Update: Trial for man accused in Lyon sisters case now set for Sept. 12
- Rachel Mahoney
Feb 24, 2017
Update: BEDFORD — The trial of a man accused of abducting two girls from a Maryland shopping mall in the 1970s, killing them and disposing of their bodies in Bedford County, has been continued until September.
Lloyd Lee “Michael” Welch Jr. faces two murder charges in connection with the deaths of Sheila and Katherine Lyon, sisters who vanished during a trip to a Wheaton, Maryland, shopping mall in 1975. Sheila was 12 and Katherine, 10. Investigators claim after killing the girls, he disposed of their bodies in Bedford County.
On Friday, Welch’s defense attorneys asked to extend the April 18 trial date to Sept. 12, citing additional time needed to review materials in the case. In written motions, they said the case involves more than 29,000 electronic files, and “preparing for trial has been a monumental task.” They also stated prosecutors intend to seek the death penalty if Welch is convicted.
Commonwealth’s Attorney Wes Nance said the investigation into the case has continued past Welch’s indictment in 2015, and discovery from recent law enforcement activities has not yet been prepared. Defense attorneys cited a recent additional discovery in a motion dated Feb. 16.
Workers were on a Taylor’s Mountain site earlier this month, digging and panning through dirt at a site that’s been probed several times in the past. When asked about the effort on Feb. 9, officials cited a gag order.
On a 13-page list of items the prosecution has provided to Welch and his attorneys for the case, the ninth item listed is a “photo of recovered tooth from Taylor’s Mtn.”
Bedford County Circuit Judge James W. Updike Jr. continued the trial and also signed off on a motion to appoint a DNA analysis expert for the defense. Welch’s attorneys are looking to hire J. Thomas McClintock, founder of Lynchburg-based DNA Diagnostics Inc., for the case. The company performs forensic DNA testing and review, according to its website.

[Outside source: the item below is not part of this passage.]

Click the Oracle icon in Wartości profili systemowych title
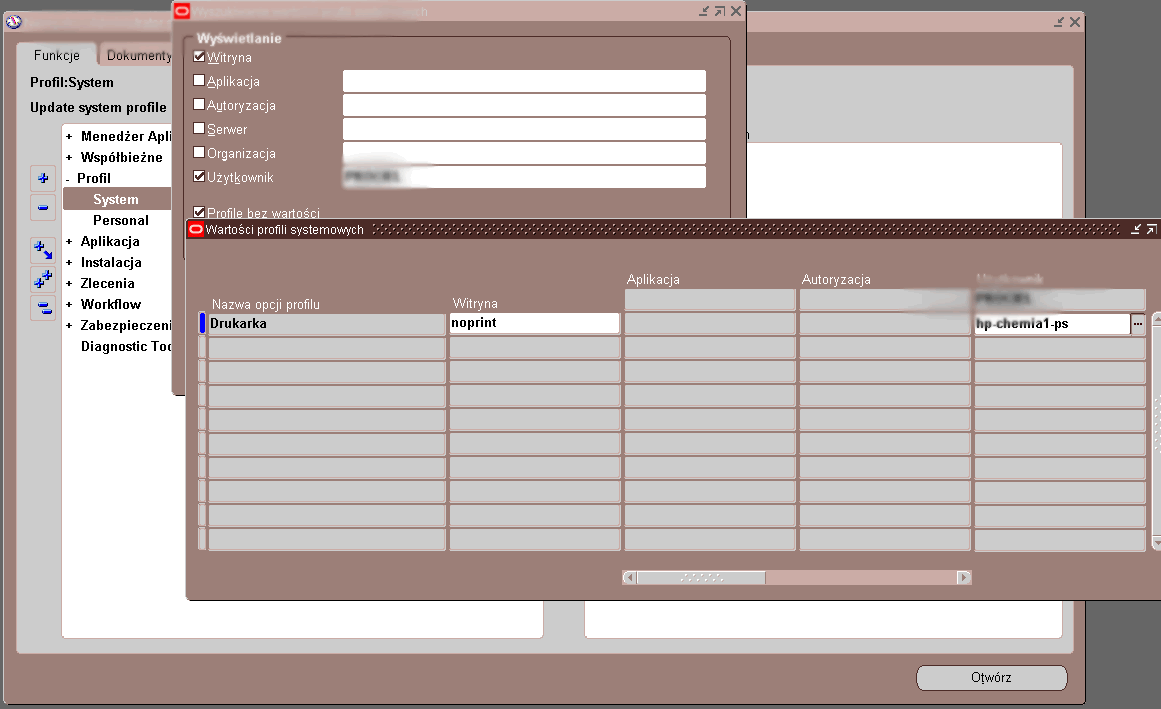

In a written motion, the defense states prosecutors have identified two DNA experts and will be producing DNA evidence at Welch’s trial.
Updike ruled in late January statements Welch made during interviews with investigators could be used against him in court, since he had changed his story and admitted he wasn’t being truthful during questioning. Updike also decided the death penalty would not be ruled out in the case.
Most recently, Updike has dismissed obstruction of justice charges against two of Welch’s female relatives; dropping the charge against Amy Ann Johnson on Jan. 10 and the charge against Gladys Stangee on Feb. 17. Nance had said the women cooperated in investigations.
Court records state more motions will be filed in the case.